The ministers gathered under the auspices of the Reform Action Group (RAG), which was created to expedite EU-required membership reforms, as part of Ankara’s decades-long membership bid. The RAG had been moribund for years. However, the reconvening of the group is interpreted by some as a sign of a new impetus in Turkish-EU relations.
"It is the second meeting of this year, and it is really significant. We are looking forward to the results on the basis of what was indicated in the August meeting," a high-level EU official was quoted by Turkey’s Daily Sabah, as saying.
In August the Turkish ministers pledged reforms on fundamental rights, justice, freedom, and security.
"The aim of the new strategy is to further enhance trust in the judiciary, improve access to the justice system, increase its effectiveness and provide better protection for the right to trial within a reasonable time,” read a Turkish Foreign Ministry statement.
“Ankara wants to improve ties with Brussels. It's realized it was endangered of becoming isolated. I expect more efforts to repair ties,” said former Turkish diplomat Aydin Selcen.
Turkey is continuing to cooperate with Brussels in controlling illegal migration into EU territory as part of a deal agreed to in 2016. “We have reduced by 97 percent refugee migration to Europe,” Interior Minister Soylu claimed Tuesday.

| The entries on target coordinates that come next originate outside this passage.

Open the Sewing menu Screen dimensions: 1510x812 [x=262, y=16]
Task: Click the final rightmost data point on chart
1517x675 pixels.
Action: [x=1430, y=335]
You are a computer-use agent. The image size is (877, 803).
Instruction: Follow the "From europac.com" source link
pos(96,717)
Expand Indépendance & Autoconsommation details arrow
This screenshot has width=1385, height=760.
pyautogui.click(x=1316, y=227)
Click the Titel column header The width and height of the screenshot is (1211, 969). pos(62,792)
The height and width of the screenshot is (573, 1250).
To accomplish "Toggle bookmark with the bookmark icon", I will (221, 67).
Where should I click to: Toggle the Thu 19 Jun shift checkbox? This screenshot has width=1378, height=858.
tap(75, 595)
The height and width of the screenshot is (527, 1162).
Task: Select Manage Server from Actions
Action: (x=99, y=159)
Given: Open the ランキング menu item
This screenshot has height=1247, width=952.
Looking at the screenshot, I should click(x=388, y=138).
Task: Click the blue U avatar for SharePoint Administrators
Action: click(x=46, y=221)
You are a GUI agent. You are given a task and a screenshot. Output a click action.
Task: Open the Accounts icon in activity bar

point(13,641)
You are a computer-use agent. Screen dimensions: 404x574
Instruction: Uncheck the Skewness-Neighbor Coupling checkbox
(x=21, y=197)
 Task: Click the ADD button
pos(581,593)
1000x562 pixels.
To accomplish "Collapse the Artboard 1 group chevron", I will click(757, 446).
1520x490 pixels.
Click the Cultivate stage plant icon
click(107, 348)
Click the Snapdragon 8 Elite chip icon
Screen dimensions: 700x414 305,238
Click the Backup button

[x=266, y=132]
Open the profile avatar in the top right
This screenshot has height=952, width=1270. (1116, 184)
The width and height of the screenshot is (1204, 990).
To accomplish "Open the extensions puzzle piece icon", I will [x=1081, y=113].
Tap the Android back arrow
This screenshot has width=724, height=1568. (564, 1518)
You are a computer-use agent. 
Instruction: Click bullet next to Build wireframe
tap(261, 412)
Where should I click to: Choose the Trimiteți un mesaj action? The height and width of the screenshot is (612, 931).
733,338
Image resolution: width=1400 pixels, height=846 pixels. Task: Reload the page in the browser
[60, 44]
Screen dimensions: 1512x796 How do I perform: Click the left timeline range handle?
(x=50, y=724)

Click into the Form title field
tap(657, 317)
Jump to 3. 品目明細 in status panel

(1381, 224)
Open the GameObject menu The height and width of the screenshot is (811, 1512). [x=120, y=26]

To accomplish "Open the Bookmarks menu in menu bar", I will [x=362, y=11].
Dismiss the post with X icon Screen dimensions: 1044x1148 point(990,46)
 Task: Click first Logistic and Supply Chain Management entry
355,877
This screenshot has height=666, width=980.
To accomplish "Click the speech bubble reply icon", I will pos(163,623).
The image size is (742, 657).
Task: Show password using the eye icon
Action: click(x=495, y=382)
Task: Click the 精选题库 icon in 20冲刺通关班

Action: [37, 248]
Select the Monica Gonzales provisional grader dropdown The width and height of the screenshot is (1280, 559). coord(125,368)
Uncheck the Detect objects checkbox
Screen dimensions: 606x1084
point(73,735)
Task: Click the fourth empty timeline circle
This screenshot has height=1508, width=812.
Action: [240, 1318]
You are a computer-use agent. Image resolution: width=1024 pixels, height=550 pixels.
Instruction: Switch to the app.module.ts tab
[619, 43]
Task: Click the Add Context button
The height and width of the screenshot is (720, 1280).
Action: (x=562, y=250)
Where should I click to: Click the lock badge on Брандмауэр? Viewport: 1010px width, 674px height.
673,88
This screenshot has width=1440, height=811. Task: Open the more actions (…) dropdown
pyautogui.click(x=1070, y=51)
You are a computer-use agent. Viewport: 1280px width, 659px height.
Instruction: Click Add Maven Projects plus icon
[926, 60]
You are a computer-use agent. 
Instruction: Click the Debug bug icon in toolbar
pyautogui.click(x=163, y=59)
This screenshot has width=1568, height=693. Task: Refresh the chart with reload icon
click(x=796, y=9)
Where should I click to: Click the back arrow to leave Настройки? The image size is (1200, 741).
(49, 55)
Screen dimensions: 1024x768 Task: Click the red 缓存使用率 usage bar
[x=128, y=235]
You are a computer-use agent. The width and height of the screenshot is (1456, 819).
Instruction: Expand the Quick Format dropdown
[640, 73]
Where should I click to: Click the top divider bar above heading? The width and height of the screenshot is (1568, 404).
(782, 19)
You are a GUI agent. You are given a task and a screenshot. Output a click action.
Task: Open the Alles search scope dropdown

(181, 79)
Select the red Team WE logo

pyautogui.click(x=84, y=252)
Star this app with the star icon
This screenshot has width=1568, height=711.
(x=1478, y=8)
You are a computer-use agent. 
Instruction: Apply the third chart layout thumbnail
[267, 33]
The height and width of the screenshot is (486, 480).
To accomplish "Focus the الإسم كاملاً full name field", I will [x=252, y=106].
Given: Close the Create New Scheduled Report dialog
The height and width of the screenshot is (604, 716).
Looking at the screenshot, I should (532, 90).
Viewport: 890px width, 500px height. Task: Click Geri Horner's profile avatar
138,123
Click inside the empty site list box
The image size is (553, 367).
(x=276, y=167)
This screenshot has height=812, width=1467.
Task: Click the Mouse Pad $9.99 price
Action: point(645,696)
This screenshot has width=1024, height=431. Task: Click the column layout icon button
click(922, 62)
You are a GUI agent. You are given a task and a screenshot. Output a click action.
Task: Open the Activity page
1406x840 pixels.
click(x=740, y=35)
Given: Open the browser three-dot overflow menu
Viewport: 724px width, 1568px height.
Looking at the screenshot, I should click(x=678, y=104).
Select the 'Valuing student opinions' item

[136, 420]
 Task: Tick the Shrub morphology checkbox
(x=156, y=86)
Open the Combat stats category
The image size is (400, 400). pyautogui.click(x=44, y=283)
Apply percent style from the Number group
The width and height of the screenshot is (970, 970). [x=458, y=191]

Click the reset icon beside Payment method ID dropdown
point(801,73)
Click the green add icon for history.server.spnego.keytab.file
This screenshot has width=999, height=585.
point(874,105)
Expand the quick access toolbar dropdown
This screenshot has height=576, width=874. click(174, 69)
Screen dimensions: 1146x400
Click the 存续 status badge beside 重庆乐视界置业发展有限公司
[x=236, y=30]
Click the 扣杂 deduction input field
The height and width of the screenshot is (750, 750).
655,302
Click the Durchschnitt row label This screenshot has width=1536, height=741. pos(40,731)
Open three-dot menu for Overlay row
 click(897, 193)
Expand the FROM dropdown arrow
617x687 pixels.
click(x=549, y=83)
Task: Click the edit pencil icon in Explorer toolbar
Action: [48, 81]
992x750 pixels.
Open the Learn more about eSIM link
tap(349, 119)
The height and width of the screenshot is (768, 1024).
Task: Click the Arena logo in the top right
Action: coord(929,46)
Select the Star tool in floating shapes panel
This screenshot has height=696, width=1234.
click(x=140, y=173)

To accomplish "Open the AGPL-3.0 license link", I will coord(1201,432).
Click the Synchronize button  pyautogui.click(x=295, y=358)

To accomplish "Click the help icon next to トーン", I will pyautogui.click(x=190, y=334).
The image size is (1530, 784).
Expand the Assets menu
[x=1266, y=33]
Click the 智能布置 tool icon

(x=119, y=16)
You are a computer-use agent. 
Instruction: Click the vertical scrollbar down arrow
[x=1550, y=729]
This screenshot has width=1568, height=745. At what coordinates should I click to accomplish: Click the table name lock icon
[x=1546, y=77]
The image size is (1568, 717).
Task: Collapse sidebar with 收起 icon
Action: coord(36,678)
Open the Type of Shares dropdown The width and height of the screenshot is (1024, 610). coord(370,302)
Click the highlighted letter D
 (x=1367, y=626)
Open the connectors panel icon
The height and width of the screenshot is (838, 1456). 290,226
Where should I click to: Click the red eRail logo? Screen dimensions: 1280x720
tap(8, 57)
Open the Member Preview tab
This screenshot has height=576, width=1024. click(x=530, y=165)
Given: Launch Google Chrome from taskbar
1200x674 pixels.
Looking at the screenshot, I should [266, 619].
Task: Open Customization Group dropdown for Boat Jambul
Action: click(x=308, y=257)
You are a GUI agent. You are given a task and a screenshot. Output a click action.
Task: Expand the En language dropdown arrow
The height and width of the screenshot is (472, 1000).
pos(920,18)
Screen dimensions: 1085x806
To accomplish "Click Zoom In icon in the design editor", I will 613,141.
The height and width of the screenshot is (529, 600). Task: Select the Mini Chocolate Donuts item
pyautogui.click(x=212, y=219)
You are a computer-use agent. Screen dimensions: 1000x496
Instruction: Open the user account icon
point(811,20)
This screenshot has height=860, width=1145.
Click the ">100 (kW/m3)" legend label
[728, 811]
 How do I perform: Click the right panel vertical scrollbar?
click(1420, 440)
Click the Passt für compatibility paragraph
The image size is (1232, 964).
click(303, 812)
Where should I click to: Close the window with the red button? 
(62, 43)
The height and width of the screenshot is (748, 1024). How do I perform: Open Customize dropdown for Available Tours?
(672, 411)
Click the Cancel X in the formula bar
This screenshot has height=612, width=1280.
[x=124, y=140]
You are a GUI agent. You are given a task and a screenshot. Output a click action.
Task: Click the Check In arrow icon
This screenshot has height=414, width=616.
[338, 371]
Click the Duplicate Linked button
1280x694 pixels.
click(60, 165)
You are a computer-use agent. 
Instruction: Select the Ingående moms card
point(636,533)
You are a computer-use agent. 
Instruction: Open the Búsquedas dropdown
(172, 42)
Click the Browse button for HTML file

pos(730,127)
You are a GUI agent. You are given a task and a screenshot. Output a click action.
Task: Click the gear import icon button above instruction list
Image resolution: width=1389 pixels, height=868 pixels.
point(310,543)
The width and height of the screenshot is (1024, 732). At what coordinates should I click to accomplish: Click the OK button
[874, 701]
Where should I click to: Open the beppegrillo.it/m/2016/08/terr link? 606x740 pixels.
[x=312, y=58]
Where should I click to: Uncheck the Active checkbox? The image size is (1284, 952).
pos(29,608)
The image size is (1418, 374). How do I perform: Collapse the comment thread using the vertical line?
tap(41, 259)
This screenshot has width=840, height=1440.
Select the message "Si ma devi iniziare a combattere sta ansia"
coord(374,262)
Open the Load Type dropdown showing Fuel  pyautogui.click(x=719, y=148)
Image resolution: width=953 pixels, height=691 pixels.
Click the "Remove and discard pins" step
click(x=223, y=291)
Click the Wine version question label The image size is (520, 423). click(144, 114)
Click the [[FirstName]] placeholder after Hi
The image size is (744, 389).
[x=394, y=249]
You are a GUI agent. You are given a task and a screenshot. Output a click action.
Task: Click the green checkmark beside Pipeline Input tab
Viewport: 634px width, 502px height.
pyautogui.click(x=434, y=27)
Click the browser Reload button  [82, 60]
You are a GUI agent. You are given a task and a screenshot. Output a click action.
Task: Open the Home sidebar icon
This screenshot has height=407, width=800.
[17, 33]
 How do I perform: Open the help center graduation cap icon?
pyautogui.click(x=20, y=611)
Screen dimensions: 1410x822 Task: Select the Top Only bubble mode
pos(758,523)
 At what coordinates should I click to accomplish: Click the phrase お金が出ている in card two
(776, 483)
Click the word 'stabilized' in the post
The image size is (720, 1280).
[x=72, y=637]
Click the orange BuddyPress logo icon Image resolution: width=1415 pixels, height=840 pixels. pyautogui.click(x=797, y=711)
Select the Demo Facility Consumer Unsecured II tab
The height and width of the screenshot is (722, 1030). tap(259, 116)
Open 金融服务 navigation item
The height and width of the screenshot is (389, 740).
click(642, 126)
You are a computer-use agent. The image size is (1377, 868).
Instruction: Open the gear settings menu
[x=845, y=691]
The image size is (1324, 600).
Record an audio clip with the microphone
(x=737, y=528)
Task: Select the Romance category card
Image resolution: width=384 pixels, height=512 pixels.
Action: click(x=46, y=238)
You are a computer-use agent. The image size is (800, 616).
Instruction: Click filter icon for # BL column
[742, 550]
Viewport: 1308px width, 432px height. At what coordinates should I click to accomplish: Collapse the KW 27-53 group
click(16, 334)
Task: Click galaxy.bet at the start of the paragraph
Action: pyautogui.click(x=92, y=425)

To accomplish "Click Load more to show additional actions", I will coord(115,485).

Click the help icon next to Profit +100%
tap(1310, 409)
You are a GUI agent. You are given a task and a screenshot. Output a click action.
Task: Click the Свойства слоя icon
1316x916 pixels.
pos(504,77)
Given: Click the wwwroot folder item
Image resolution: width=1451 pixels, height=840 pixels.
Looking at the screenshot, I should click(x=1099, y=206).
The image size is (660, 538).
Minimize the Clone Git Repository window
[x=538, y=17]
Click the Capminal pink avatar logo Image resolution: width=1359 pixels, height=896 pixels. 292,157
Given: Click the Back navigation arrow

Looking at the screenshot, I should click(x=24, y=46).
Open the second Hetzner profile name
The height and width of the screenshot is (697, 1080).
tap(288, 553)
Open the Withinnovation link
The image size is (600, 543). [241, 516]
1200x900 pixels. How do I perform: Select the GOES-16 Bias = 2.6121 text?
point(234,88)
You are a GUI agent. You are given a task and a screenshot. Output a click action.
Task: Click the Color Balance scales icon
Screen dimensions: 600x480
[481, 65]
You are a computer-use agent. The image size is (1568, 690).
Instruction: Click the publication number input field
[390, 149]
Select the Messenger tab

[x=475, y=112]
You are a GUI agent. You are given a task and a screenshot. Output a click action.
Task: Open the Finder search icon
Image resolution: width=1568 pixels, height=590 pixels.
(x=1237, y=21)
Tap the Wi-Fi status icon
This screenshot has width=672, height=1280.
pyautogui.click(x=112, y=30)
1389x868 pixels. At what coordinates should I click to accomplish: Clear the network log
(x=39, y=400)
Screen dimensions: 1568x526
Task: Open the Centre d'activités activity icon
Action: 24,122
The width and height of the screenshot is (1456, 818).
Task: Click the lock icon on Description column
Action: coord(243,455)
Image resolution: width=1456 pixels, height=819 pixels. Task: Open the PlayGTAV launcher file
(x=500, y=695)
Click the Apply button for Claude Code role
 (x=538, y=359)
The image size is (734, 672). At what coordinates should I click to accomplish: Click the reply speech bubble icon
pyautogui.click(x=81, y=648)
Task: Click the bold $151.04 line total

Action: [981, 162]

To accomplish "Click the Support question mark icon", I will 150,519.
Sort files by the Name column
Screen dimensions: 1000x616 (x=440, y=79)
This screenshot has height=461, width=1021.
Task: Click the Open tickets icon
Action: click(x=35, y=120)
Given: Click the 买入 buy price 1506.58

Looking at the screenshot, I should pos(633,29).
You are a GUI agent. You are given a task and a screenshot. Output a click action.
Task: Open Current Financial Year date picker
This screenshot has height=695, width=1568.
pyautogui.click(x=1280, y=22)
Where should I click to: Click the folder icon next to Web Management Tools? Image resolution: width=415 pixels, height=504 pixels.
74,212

The migration deal remains a point of tension. Ankara accuses Brussels of failing to honor a promise of visa-free travel. However, the EU contends the concession is conditional in part on judicial reforms and addressing human rights concerns.
Ministers at Tuesday’s RAG meeting discussed reforms needed to meet EU demands for visa-free travel. However, analysts suggest Brussels is looking for concrete steps from Ankara.
“In terms of economic benefits, visa waivers, a new customs union (from the EU), I don’t see these things happening so far,” said analyst Atilla Yesilada of Global Source Partners. “Until we release [pro-Kurdish HDP leader Selahattin] Demirtas and journalists from jail, pass a decent judicial reform law, etc., etc., the EU is not going to give us an inch.”
Brussels strongly criticized Ankara for failing to observe the European Court of Human Rights' October ruling calling for the release of Demirtas. Turkish President Recep Tayyip Erdogan dismissed the ruling saying Turkey was not bound by the decision, even though the country is a member of the court.
Dozens of parliamentary HDP deputies along with scores of journalists are among the tens of thousands jailed under anti-terror laws following a 2016 failed coup. Brussels has strongly condemned the crackdown, calling it disproportionate and aimed at silencing dissent rather than protecting democracy, a criticism rejected by Ankara.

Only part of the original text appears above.